** PROBLEM DESCRIPTION **
Change every "three-dot" in the data below to "vertical ellipsis", and write the data out again with everything else left as it is.

** Data for finding words and elements **
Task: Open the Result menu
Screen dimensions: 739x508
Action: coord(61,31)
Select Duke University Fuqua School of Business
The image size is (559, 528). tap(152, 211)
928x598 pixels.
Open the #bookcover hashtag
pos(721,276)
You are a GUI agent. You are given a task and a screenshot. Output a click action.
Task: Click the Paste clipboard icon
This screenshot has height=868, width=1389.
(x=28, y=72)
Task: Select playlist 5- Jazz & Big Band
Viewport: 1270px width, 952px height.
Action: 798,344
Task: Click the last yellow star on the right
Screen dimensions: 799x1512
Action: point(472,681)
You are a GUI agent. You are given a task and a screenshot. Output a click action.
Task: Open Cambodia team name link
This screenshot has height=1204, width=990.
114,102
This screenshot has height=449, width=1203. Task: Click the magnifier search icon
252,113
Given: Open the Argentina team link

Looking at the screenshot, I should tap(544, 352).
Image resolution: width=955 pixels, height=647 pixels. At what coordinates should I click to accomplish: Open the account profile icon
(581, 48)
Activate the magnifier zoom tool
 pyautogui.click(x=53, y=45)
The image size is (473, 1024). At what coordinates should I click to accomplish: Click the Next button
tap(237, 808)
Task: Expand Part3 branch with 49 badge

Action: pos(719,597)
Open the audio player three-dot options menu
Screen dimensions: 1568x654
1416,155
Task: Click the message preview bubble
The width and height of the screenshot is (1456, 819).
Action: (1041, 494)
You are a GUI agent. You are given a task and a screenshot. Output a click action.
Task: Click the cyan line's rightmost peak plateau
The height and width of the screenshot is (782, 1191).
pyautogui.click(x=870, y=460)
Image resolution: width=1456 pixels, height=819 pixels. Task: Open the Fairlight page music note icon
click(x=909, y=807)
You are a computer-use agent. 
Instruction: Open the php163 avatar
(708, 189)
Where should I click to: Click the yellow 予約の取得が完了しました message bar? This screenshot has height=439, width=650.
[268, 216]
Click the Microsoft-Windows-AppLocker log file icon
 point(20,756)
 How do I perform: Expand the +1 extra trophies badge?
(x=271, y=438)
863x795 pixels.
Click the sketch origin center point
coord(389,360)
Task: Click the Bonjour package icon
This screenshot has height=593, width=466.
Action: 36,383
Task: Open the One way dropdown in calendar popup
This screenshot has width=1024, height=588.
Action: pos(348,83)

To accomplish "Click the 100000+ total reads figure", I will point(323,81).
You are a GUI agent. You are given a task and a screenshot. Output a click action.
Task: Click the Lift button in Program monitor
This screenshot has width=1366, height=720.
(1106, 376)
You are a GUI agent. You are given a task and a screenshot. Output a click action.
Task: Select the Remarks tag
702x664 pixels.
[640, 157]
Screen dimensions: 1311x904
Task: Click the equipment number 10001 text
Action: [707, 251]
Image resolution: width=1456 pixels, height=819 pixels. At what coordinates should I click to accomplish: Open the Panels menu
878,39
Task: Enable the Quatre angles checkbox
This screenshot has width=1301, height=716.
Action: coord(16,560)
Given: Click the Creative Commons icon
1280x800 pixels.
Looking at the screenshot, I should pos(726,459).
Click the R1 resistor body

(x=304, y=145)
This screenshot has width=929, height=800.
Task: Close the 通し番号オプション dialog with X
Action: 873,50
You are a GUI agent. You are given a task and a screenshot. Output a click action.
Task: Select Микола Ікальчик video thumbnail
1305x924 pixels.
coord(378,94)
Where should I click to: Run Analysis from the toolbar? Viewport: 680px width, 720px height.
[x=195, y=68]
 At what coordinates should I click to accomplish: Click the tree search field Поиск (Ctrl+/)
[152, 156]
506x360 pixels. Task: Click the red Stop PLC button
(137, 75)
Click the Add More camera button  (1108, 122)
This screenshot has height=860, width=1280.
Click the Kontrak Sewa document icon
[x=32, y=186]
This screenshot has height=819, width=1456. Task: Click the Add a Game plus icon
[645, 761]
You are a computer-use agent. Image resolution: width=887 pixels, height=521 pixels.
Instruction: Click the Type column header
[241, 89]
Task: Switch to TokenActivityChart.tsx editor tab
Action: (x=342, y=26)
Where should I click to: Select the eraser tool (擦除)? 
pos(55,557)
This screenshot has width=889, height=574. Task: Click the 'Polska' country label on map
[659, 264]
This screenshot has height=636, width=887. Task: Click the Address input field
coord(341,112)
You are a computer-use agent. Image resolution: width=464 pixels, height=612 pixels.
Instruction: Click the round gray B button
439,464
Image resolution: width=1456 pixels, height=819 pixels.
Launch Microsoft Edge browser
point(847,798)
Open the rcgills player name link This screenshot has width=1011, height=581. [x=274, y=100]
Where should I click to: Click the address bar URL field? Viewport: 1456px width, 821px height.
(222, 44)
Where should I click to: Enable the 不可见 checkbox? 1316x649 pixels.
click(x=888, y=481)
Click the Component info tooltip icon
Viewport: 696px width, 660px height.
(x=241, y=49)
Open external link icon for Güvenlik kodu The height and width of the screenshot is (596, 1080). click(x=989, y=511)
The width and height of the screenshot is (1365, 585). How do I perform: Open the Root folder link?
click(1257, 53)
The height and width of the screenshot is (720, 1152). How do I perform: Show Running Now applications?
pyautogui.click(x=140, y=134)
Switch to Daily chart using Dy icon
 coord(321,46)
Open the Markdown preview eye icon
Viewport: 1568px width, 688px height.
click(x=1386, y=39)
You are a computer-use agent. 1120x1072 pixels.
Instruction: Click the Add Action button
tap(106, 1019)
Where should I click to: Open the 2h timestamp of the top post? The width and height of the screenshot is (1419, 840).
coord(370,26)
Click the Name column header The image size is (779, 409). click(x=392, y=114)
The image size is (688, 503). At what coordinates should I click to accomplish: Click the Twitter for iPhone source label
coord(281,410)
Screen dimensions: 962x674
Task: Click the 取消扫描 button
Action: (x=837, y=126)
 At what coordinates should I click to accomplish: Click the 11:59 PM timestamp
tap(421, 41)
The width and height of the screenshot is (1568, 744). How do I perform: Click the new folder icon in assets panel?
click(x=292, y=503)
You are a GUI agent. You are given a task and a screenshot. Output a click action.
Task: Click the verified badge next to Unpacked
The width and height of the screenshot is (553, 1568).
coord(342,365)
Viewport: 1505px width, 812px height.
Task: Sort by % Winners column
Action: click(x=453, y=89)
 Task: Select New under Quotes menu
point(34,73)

** RIGHT ANSWER **
Task: Open the Result menu
Screen dimensions: 739x508
Action: coord(61,31)
Select Duke University Fuqua School of Business
The image size is (559, 528). tap(152, 211)
928x598 pixels.
Open the #bookcover hashtag
pos(721,276)
You are a GUI agent. You are given a task and a screenshot. Output a click action.
Task: Click the Paste clipboard icon
This screenshot has height=868, width=1389.
(x=28, y=72)
Task: Select playlist 5- Jazz & Big Band
Viewport: 1270px width, 952px height.
Action: 798,344
Task: Click the last yellow star on the right
Screen dimensions: 799x1512
Action: point(472,681)
You are a GUI agent. You are given a task and a screenshot. Output a click action.
Task: Open Cambodia team name link
This screenshot has height=1204, width=990.
114,102
This screenshot has height=449, width=1203. Task: Click the magnifier search icon
252,113
Given: Open the Argentina team link

Looking at the screenshot, I should tap(544, 352).
Image resolution: width=955 pixels, height=647 pixels. At what coordinates should I click to accomplish: Open the account profile icon
(581, 48)
Activate the magnifier zoom tool
 pyautogui.click(x=53, y=45)
The image size is (473, 1024). At what coordinates should I click to accomplish: Click the Next button
tap(237, 808)
Task: Expand Part3 branch with 49 badge

Action: pos(719,597)
Open the audio player vertical ellipsis options menu
Screen dimensions: 1568x654
1416,155
Task: Click the message preview bubble
The width and height of the screenshot is (1456, 819).
Action: (1041, 494)
You are a GUI agent. You are given a task and a screenshot. Output a click action.
Task: Click the cyan line's rightmost peak plateau
The height and width of the screenshot is (782, 1191).
pyautogui.click(x=870, y=460)
Image resolution: width=1456 pixels, height=819 pixels. Task: Open the Fairlight page music note icon
click(x=909, y=807)
You are a computer-use agent. 
Instruction: Open the php163 avatar
(708, 189)
Where should I click to: Click the yellow 予約の取得が完了しました message bar? This screenshot has height=439, width=650.
[268, 216]
Click the Microsoft-Windows-AppLocker log file icon
 point(20,756)
 How do I perform: Expand the +1 extra trophies badge?
(x=271, y=438)
863x795 pixels.
Click the sketch origin center point
coord(389,360)
Task: Click the Bonjour package icon
This screenshot has height=593, width=466.
Action: 36,383
Task: Open the One way dropdown in calendar popup
This screenshot has width=1024, height=588.
Action: pos(348,83)

To accomplish "Click the 100000+ total reads figure", I will point(323,81).
You are a GUI agent. You are given a task and a screenshot. Output a click action.
Task: Click the Lift button in Program monitor
This screenshot has width=1366, height=720.
(1106, 376)
You are a GUI agent. You are given a task and a screenshot. Output a click action.
Task: Select the Remarks tag
702x664 pixels.
[640, 157]
Screen dimensions: 1311x904
Task: Click the equipment number 10001 text
Action: [707, 251]
Image resolution: width=1456 pixels, height=819 pixels. At what coordinates should I click to accomplish: Open the Panels menu
878,39
Task: Enable the Quatre angles checkbox
This screenshot has width=1301, height=716.
Action: coord(16,560)
Given: Click the Creative Commons icon
1280x800 pixels.
Looking at the screenshot, I should pos(726,459).
Click the R1 resistor body

(x=304, y=145)
This screenshot has width=929, height=800.
Task: Close the 通し番号オプション dialog with X
Action: 873,50
You are a GUI agent. You are given a task and a screenshot. Output a click action.
Task: Select Микола Ікальчик video thumbnail
1305x924 pixels.
coord(378,94)
Where should I click to: Run Analysis from the toolbar? Viewport: 680px width, 720px height.
[x=195, y=68]
 At what coordinates should I click to accomplish: Click the tree search field Поиск (Ctrl+/)
[152, 156]
506x360 pixels. Task: Click the red Stop PLC button
(137, 75)
Click the Add More camera button  (1108, 122)
This screenshot has height=860, width=1280.
Click the Kontrak Sewa document icon
[x=32, y=186]
This screenshot has height=819, width=1456. Task: Click the Add a Game plus icon
[645, 761]
You are a computer-use agent. Image resolution: width=887 pixels, height=521 pixels.
Instruction: Click the Type column header
[241, 89]
Task: Switch to TokenActivityChart.tsx editor tab
Action: (x=342, y=26)
Where should I click to: Select the eraser tool (擦除)? 
pos(55,557)
This screenshot has width=889, height=574. Task: Click the 'Polska' country label on map
[659, 264]
This screenshot has height=636, width=887. Task: Click the Address input field
coord(341,112)
You are a computer-use agent. Image resolution: width=464 pixels, height=612 pixels.
Instruction: Click the round gray B button
439,464
Image resolution: width=1456 pixels, height=819 pixels.
Launch Microsoft Edge browser
point(847,798)
Open the rcgills player name link This screenshot has width=1011, height=581. [x=274, y=100]
Where should I click to: Click the address bar URL field? Viewport: 1456px width, 821px height.
(222, 44)
Where should I click to: Enable the 不可见 checkbox? 1316x649 pixels.
click(x=888, y=481)
Click the Component info tooltip icon
Viewport: 696px width, 660px height.
(x=241, y=49)
Open external link icon for Güvenlik kodu The height and width of the screenshot is (596, 1080). click(x=989, y=511)
The width and height of the screenshot is (1365, 585). How do I perform: Open the Root folder link?
click(1257, 53)
The height and width of the screenshot is (720, 1152). How do I perform: Show Running Now applications?
pyautogui.click(x=140, y=134)
Switch to Daily chart using Dy icon
 coord(321,46)
Open the Markdown preview eye icon
Viewport: 1568px width, 688px height.
click(x=1386, y=39)
You are a computer-use agent. 1120x1072 pixels.
Instruction: Click the Add Action button
tap(106, 1019)
Where should I click to: Open the 2h timestamp of the top post? The width and height of the screenshot is (1419, 840).
coord(370,26)
Click the Name column header The image size is (779, 409). click(x=392, y=114)
The image size is (688, 503). At what coordinates should I click to accomplish: Click the Twitter for iPhone source label
coord(281,410)
Screen dimensions: 962x674
Task: Click the 取消扫描 button
Action: (x=837, y=126)
 At what coordinates should I click to accomplish: Click the 11:59 PM timestamp
tap(421, 41)
The width and height of the screenshot is (1568, 744). How do I perform: Click the new folder icon in assets panel?
click(x=292, y=503)
You are a GUI agent. You are given a task and a screenshot. Output a click action.
Task: Click the verified badge next to Unpacked
The width and height of the screenshot is (553, 1568).
coord(342,365)
Viewport: 1505px width, 812px height.
Task: Sort by % Winners column
Action: click(x=453, y=89)
 Task: Select New under Quotes menu
point(34,73)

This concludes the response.